The Navigated Instrument System BrainLab compatible instruments are comprised of Bone Awl. Bone Taps, Bone Probes and a variety of Screw Drivers.

The provided text is a 510(k) summary for a medical device called the "Navigated Instrument System." This document aims to demonstrate substantial equivalence to predicate devices, not necessarily to prove a device meets specific performance acceptance criteria through clinical studies in the typical sense (e.g., diagnostic accuracy on a test set).

Here's an attempt to answer your questions based on the available information, noting that much of it is not explicitly stated in this type of regulatory document:

1. A table of acceptance criteria and the reported device performance

The document does not explicitly state quantitative acceptance criteria or detailed performance results in the format of a table. Instead, it makes a general statement about substantial equivalence based on "compatibility, accuracy, function and performance."

2. Sample size used for the test set and the data provenance (e.g. country of origin of the data, retrospective or prospective)

The document mentions "Engineering analysis and performance data" and "non-clinical test." This implies in-vitro or bench testing rather than studies involving patient data. Therefore:

• Sample size for the test set: Not specified, but likely refers to a set of instruments/fixtures used for bench testing, not human subjects or patient data.
• Data provenance: Not explicitly stated, but given it's a 510(k) submission from Orthofix Inc. in Lewisville, Texas, the testing was likely conducted in the US or by an affiliated entity. The data would be non-clinical/bench testing data, not clinical in retrospect or prospect.

3. Number of experts used to establish the ground truth for the test set and the qualifications of those experts (e.g. radiologist with 10 years of experience)

This information is not applicable or not provided in the context of this 510(k) summary. "Ground truth" in this context would typically refer to clinical data or expert consensus on diagnoses, which is not what was used given the "engineering analysis and performance data" for a surgical instrument system. The ground truth for bench testing would be defined by metrology standards or physical measurements.

4. Adjudication method (e.g. 2+1, 3+1, none) for the test set

Not applicable or not provided. This usually refers to how disagreements among expert readers are resolved in diagnostic image interpretation studies. Since this device relates to surgical instrumentation and its performance was assessed via engineering analysis, such a method would not be used.

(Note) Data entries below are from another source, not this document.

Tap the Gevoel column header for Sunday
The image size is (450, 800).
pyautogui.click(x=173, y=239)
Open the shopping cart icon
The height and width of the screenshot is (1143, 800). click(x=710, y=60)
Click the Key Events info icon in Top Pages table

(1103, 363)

5. If a multi reader multi case (MRMC) comparative effectiveness study was done, If so, what was the effect size of how much human readers improve with AI vs without AI assistance

No. This is a surgical instrument system, not an AI-powered diagnostic device. Therefore, an MRMC study assessing human reader improvement with AI assistance is not relevant and was not performed.

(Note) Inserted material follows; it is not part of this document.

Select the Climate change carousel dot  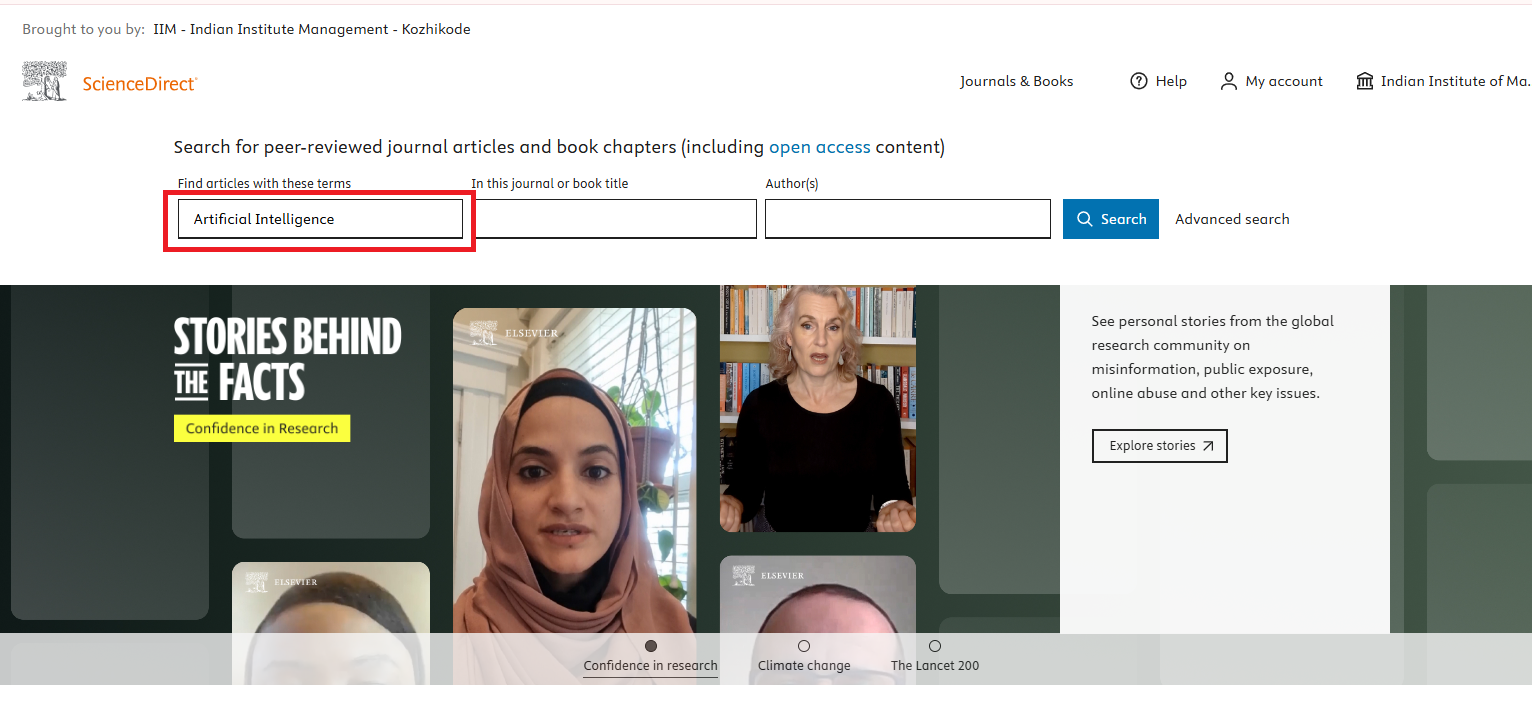coord(804,646)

6. If a standalone (i.e. algorithm only, without human-in-the-loop performance) was done

Not applicable. This device is an instrument system, not an algorithm. Its function is to assist a human surgeon. Standalone performance as an algorithm would not be relevant.

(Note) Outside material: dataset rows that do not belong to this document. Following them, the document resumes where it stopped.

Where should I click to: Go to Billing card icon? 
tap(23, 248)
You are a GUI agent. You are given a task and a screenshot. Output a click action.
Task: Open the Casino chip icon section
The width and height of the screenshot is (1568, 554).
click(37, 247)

7. The type of ground truth used (expert consensus, pathology, outcomes data, etc.)

The ground truth for the "engineering analysis and performance data" would be based on physical measurements and engineering specifications. For example, the accuracy of instrument tip localization might be verified against known physical coordinates or measurements of a phantom. It is not clinical ground truth like pathology reports or patient outcomes.

8. The sample size for the training set

The concept of a "training set" is primarily relevant for machine learning or AI models. This device is a traditional mechanical/navigated instrument system. Therefore, there is no training set in the AI sense. The "training" for the system would involve calibration procedures and design verification.

9. How the ground truth for the training set was established

As there is no training set in the AI context, this question is not applicable. The design and performance were validated against engineering principles and predicate device characteristics.